I lost access to my whole intimate portrait library.
It was in no way an expansive or definitive collection, but it was years of careful collaboration and earnest work that I am never getting back. And I am in no way assigning blame on any sort of cosmic conspiracy. The fault is entirely mine, and not in the stars.
As the images were of a sensitive nature, I placed them in a separate encrypted and password-protected catalog. I remembered to export the certificate that would allow me to decrypt the pictures and access them on a different computer in the event that my system would crash. What I failed to do was back that very certificate to a secondary off-site location, so it was essentially a disaster waiting to happen. Which it did as the hard drive it was on blinked out of oblivion together with the motherboard it had shared a home with for the past six years or so.

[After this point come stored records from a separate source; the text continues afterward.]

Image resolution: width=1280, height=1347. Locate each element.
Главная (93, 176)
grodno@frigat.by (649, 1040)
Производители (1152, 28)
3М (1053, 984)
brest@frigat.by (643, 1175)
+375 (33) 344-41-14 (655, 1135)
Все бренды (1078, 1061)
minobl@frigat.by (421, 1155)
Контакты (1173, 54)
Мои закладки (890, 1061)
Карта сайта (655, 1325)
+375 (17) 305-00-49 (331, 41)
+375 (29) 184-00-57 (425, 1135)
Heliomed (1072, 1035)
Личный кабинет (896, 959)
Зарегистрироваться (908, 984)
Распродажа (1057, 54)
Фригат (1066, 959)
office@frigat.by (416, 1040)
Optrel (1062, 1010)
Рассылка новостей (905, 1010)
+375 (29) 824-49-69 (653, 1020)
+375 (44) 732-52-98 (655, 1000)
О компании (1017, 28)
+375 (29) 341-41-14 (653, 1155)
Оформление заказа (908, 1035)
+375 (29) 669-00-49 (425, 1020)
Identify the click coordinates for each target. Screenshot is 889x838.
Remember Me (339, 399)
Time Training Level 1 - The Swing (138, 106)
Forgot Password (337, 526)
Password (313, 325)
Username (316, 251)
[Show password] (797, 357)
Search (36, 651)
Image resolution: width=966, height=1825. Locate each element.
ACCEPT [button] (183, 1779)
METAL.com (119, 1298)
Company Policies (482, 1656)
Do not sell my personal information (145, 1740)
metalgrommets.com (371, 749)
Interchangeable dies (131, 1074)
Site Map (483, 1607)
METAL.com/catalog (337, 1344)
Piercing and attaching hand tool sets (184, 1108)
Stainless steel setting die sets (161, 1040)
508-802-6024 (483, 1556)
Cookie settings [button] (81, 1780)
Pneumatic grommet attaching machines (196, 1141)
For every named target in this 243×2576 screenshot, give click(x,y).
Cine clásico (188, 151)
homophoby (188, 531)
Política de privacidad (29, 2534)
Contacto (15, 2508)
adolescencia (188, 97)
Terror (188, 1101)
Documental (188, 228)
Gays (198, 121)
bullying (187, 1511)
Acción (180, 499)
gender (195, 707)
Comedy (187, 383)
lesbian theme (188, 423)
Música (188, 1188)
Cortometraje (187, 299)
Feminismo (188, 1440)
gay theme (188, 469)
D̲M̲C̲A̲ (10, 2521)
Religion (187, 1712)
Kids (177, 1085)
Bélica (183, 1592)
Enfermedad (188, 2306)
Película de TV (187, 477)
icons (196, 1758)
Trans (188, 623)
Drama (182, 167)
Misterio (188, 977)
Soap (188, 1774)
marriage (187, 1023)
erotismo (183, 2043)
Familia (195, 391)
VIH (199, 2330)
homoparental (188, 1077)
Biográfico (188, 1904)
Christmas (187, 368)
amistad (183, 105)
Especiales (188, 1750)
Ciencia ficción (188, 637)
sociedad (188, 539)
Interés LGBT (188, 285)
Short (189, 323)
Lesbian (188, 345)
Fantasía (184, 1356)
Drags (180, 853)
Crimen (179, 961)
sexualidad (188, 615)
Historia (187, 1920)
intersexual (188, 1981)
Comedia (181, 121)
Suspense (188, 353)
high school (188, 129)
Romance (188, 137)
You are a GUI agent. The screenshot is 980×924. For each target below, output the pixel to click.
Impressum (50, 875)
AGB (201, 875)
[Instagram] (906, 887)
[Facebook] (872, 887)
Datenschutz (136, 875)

And just like that it was gone.
I went through the whole gamut of emotions that would succinctly define such a loss — from utter denial to bittersweet acceptance. I stopped working on my intimate portraiture for a few months. It felt like I was scaling a mountain and just as I was making significant progress, I slipped and slid back down to its base. I contemplated giving up altogether, but the fall was a blessing in disguise as it allowed me to look at the mountain from a different perspective. I was able to rest and clarify my vision; finally finding a different path up the summit. One that I hope will take me farther up.
And so the journey continues…
Above is a picture of a print that I made from my first intimate portrait shoot since the fateful day that my computer crashed. It finally feels like I’m on the path that I should have been on in the first place.